Hi, all. I know I've been gone for a month. I know I'm terrible for not responding to any of the lovely awards some of you gave me right around the time I disappeared from here. I'm sorry. And thank you.
I've been doing just fine. I'm now almost five weeks past my surgery and feeling essentially back to normal. I've been working away at my research the last couple of weeks - getting an article ready to send out for publication.
The truth is, I just haven't felt like blogging. I've been avoiding it. I'm not sure what's happened, but it seems the Will to Blog has left me entirely. So has the will to be a citizen of the blogosphere. I began to feel completely overwhelmed by blogging; it began to stress me out. Perhaps some of this feeling was spurred by Facebook...I finally joined, about 6 weeks ago. Although I'm not enormously active on Facebook, still, I think I hit my saturation point. I began longing for a bit of an escape from the Internet. And I've been cultivating that.

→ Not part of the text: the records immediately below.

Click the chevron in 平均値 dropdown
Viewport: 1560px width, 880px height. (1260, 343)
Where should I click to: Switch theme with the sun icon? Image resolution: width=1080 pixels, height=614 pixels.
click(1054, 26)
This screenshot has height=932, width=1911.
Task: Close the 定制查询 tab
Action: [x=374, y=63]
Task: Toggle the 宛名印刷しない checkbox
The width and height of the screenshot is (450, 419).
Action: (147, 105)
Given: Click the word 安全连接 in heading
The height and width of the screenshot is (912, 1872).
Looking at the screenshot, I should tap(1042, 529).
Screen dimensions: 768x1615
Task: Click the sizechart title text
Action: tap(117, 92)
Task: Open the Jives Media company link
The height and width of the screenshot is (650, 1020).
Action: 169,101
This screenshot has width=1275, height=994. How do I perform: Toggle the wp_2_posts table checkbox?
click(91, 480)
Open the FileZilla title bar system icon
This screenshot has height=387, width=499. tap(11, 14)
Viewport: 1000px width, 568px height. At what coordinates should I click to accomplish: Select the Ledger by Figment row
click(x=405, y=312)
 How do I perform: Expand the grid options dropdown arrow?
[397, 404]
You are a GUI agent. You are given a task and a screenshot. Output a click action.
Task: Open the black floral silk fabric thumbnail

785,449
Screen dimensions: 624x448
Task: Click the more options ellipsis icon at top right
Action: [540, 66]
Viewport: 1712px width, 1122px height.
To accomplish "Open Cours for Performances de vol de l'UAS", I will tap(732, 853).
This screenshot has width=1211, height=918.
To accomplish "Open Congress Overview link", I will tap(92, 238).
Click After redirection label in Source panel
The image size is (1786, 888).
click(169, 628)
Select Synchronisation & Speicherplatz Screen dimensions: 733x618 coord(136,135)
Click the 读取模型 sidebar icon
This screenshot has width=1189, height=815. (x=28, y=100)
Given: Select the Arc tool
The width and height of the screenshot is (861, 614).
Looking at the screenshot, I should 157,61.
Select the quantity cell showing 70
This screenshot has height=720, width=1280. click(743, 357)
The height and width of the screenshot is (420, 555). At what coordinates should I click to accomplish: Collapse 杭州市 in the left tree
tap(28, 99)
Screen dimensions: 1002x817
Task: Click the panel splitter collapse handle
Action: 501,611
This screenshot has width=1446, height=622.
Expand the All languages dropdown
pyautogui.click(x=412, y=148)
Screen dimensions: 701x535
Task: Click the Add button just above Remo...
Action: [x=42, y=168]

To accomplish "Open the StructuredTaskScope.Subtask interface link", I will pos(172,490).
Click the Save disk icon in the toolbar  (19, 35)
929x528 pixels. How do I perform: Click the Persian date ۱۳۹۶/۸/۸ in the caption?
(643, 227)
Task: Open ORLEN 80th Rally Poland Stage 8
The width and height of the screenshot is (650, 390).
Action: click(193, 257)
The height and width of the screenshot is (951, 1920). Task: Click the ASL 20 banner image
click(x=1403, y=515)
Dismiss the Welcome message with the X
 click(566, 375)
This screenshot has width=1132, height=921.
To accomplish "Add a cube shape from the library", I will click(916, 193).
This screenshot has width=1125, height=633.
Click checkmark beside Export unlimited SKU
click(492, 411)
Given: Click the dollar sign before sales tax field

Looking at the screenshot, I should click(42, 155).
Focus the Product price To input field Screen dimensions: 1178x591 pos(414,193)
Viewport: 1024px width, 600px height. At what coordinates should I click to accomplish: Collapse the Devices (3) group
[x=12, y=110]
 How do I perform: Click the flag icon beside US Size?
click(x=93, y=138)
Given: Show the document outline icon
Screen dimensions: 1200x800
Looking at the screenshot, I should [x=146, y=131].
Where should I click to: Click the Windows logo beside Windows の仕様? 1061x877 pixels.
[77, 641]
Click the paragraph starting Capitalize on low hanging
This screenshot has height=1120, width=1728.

So this brings me to this final post. I'm so sad to be leaving many of you behind; this is why I've been hesitating to write this final post. I'll keep this space up for a little while, in case I feel the urge to start up again. And perhaps you'll see me in your comments from time to time. But mostly I'll be off doing other things. I've struck up some wonderful friendships with some of you - you know where to find me...I'll be keeping this email address, for starters. We'll keep in touch, no question.